Hollande es de los que creen que se ha producido un grave error de diagnóstico y, en consecuencia, de tratamiento. El enfermo europeo tiene un tumor grave (crecimiento y empleo), pero el equipo médico del que Merkel es la cabeza más visible le está tratando exclusivamente de otro de sus problemas: el sobrepeso (déficit y deuda). Y, claro, la reducción dramática de la dieta del paciente ha agravado el jamás abordado mal primario. A ello han contribuido intereses pecuniarios (los llamados mercados), el fundamentalismo ideológico neoliberal (cuanto menos Estado, mejor) y las obsesiones contables alemanas (mínima inflación y déficit cero).
Cuando estalló la crisis, Merkel vio llegada la oportunidad de germanizar presupuestariamente Europa. Sarkozy se le asoció y los demás gobiernos conservadores del continente se les sumaron con mayor o menor entusiasmo. Lo sintetizaron en una idea aparentemente indiscutible: el Estado no puede gastar más de lo que ingresa, debe ser austero. Sí, claro, pero según dónde, cómo y cuándo. En recesión, la mucha austeridad termina agravando la recesión. Y, además, ¿no cabe explorar la posibilidad de recaudar más pescando en ricos caladeros fiscales ahora vetados?
Una rebelión de la aldea gala contra Merkel encontraría aliados.
A España y a otros países les vendría muy bien
Merkel y los mayoritarios conservadores de Bruselas y los gobiernos europeos han ninguneado a Hollande en esta campaña. Sarkozy, por su parte, ha querido asustar a sus compatriotas sugiriendo que, de ganar el candidato socialista, el ataque de los mercados contra Francia sería de tal envergadura que ese país se convertiría en Grecia o España. Y a través de sus portavoces mediáticos, los mercados han advertido de que no solo no les gustan las propuestas de Hollande, sino tampoco las de Sarkozy. Ellos quieren menor gasto público, impuestos aún más bajos para los ricos, más recortes de derechos sociales, más privatizaciones, rebajas de salarios para los trabajadores que no sean directivos, una jubilación más tardía y una menor regulación de las actividades financieras y económicas. Lo de siempre.
Pero, a tenor de los sondeos, una mayoría de los franceses no parece haberse asustado y hasta el mismo Sarkozy ha tenido que virar a babor y sumarse esta misma semana a la causa de que el Banco Central Europeo empieza a trabajar a favor del crecimiento económico.
Hollande, ha escrito Miguel Mora en este periódico, se ha convertido en “la gran esperanza de muchos europeos para cambiar la historia”. Su rebelión contra el Berlín de Merkel podría encontrar aliados más o menos explícitos.
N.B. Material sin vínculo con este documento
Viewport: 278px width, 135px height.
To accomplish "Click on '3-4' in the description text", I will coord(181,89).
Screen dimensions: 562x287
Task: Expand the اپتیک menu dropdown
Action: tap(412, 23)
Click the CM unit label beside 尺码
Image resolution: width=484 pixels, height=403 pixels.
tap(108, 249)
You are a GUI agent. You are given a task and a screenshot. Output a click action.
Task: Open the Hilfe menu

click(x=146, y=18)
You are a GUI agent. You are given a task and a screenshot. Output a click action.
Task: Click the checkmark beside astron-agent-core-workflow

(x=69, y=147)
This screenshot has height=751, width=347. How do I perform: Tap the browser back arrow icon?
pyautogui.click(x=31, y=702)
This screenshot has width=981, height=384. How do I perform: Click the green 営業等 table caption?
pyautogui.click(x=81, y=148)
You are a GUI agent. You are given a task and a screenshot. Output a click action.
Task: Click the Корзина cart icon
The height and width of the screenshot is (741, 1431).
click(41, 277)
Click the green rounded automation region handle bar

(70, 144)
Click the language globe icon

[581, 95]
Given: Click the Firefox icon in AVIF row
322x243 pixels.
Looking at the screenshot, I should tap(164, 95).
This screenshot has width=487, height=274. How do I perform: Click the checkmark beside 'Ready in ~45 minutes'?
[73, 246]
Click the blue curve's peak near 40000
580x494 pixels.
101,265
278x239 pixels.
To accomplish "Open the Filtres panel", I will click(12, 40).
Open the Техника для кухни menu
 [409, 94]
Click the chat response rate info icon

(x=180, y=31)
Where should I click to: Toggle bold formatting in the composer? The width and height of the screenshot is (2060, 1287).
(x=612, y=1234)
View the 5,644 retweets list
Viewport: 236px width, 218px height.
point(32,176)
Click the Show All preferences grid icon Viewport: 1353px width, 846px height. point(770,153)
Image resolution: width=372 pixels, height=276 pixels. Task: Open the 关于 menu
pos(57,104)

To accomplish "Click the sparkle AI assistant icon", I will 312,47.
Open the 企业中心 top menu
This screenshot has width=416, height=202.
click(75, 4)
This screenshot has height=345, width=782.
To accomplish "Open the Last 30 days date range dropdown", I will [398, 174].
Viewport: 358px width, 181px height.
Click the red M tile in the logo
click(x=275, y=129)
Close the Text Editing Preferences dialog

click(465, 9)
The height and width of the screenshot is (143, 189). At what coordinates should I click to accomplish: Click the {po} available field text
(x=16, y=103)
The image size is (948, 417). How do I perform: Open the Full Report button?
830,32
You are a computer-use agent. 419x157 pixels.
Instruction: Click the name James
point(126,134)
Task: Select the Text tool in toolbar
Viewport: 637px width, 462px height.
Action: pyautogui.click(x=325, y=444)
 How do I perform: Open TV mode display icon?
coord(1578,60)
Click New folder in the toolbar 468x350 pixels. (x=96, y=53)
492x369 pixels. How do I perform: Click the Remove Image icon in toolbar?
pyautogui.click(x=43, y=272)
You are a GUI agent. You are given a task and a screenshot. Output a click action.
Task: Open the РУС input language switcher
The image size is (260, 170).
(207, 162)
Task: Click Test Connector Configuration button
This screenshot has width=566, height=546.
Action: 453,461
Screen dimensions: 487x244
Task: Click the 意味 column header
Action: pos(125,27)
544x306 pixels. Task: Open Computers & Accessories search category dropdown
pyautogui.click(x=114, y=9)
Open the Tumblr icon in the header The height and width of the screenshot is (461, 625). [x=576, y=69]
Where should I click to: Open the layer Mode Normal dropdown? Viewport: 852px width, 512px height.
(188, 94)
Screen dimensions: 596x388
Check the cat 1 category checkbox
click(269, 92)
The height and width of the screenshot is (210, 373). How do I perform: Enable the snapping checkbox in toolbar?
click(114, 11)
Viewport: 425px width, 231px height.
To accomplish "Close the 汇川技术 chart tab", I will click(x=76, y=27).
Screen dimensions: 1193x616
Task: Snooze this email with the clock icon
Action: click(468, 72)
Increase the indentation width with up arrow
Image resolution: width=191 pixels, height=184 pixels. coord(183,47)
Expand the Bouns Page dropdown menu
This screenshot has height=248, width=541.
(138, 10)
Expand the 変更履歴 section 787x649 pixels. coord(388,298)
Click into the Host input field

A España le vendría muy bien, y ya no digamos a Grecia y Portugal. Su insurrección también podría llegar a Alemania, donde el SPD pide un cambio de rumbo europeo en la dirección del crecimiento y el empleo. Y, atención, es posible que los socialdemócratas ganen las elecciones alemanas de 2013 o cosechen tal ascenso que Merkel se vea obligada a pedirles apoyo para un gobierno de coalición. Incluso puede llegar un momento en que el sector exportador germano sea el que pida a gritos la reactivación al constatar que sus pedidos se hunden espectacularmente en media Europa.
¿Quién sabe? También puede ocurrir lo contrario. De momento, los electores franceses tienen la palabra. Paradójicamente, si escogen al hombre menos carismático que pueda imaginarse, Hollande, su decisión podría tener un profundo alcance europeo. Podrían volver a hacer historia.